I've written extensively about why most company's claims about RTO improving collaboration, culture, and productivity are false. Whether that's intentionally false or simply misguided is still up in the air and an exercise I'll leave to you to come to a conclusion on.
Former AWS Employee John McBride wrote an interesting thread giving his take on why Amazon is moving to RTO - and it has nothing to do with culture or collaboration.
His take is:
- Layoffs in 2022/2023 were largely about economics
- Many tech companies increased their headcount by 2-3x in 2020-2022 but later realized they'd overreached - revenue wasn't keeping up with costs
- So they instituted mass layoffs to right-size themselves
- They also utilized RTO as a way to force employees into voluntarily resigning - reducing their ongoing costs while saving them layoff money and taking a smaller PR hit
- These reduced ongoing costs led to better earnings reports and thus led to some of the soaring stock prices we've seen in the past few years
So this round of RTO enforcement is largely following the same play book. Moreover it looks good for the massive tax breaks they get for having offices in different cities.
Some more tidbits I found interesting from the ensuing discussion:
- Tax implications may be even higher when you consider Section 174 which limits tech employee salary amortization to a 5 year period. This means each employee has a longer tail of costs so cutting them sooner rather than later may have long-term benefits.
- Amazon is eligible to receive huge tax breaks for their brick and mortar offices so the incentive is large - $773 million from Virginia and $3 billion from New York
- AWS's margins are pretty high - reported to be around 40%. So even with the recent trend of moving from public cloud to self-hosted, it seems unlikely that AWS's margins / earnings are the driving force behind this. Instead it may be more macro effects with Amazon's overall margins closer to 3-9% over the period of 2022-2024.
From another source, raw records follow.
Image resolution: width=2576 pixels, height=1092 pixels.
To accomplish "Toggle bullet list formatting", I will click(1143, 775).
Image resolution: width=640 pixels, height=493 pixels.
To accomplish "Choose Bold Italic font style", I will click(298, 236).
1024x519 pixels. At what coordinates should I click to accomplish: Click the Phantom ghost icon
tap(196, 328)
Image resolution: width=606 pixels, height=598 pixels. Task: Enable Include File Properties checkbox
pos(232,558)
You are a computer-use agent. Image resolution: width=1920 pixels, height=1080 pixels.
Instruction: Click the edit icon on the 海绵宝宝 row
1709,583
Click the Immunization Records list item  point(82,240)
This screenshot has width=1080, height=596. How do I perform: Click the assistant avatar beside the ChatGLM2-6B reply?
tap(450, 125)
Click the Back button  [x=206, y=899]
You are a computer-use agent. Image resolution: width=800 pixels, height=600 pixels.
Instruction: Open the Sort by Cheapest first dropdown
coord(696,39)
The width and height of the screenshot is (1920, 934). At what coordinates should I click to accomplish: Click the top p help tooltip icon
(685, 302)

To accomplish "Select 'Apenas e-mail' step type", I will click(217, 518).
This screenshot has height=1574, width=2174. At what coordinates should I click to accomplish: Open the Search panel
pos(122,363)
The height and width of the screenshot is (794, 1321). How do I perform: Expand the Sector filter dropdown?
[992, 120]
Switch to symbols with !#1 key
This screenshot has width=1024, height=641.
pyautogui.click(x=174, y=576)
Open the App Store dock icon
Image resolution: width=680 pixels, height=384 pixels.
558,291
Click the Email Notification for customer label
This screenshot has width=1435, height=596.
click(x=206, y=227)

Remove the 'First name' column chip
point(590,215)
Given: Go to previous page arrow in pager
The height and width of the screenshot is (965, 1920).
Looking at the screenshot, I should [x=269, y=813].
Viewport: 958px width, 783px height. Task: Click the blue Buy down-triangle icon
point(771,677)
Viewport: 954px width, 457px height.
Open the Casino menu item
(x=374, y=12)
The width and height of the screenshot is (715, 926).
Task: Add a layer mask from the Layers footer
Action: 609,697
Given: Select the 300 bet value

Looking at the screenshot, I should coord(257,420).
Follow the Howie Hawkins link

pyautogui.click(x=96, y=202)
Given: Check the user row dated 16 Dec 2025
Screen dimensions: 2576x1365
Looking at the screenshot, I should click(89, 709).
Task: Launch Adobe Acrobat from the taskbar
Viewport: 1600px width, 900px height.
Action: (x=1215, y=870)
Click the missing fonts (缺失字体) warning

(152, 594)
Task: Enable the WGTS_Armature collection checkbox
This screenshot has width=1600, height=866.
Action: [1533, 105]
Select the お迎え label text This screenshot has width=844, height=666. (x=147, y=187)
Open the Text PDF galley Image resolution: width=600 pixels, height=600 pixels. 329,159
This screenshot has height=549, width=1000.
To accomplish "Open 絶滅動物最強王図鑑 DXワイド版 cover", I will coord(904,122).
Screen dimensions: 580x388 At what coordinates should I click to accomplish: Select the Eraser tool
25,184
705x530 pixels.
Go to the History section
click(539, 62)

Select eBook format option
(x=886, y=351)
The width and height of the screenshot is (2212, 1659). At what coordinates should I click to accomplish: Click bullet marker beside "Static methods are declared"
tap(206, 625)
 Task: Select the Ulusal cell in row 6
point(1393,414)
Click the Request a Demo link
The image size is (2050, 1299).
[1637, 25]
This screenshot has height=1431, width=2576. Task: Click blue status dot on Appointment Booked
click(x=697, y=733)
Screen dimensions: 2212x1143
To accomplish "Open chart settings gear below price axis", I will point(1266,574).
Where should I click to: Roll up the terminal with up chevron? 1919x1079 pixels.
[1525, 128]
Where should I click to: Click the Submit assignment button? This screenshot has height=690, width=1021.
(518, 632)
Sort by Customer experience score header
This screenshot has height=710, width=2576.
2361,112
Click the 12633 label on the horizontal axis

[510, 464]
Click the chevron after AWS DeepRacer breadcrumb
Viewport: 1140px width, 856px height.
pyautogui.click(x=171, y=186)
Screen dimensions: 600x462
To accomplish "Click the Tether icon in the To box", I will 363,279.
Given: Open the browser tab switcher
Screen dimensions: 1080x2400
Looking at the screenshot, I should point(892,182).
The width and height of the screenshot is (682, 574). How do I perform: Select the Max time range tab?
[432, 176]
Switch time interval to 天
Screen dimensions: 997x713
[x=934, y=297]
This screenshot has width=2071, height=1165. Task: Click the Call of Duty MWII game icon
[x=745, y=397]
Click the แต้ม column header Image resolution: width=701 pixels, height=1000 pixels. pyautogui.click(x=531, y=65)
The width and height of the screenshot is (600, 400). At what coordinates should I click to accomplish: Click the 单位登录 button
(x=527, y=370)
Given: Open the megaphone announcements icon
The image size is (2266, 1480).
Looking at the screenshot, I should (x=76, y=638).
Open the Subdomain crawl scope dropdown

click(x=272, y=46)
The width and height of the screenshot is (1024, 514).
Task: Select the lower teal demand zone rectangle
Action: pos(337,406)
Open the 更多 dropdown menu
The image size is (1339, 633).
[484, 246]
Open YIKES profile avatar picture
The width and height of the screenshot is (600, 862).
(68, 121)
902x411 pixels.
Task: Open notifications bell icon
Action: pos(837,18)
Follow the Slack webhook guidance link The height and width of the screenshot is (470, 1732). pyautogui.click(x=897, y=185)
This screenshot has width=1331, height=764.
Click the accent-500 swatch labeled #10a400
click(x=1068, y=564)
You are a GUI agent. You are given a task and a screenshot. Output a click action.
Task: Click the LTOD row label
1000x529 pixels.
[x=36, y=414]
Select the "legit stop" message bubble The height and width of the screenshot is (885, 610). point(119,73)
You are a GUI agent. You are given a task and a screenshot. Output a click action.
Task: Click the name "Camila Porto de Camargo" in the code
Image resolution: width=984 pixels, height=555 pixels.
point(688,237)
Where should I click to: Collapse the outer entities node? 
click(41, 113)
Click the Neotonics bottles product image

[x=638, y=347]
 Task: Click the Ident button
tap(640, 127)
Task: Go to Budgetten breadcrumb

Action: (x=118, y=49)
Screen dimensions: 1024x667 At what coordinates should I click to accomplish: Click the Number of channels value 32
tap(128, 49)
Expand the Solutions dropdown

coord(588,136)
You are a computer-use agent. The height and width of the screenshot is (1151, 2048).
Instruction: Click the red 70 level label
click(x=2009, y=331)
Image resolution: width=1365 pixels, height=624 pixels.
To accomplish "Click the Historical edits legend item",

- On one hand these RTO policies may drive away more senior employees who have more options and value flexibility. On the other hand many of these RTO policies are selective - not applying to high performers - so this may have a limited impact on their senior workforce.
Next
We don't know for sure why Amazon is moving to RTO 5 days a week but I think a lot of these hypotheses provide interesting context and food for thought. What is clear is that this RTO trend is widespread and the popular claims around collaboration and productivity don't seem to hold water.
Something is driving this - we're just not sure what.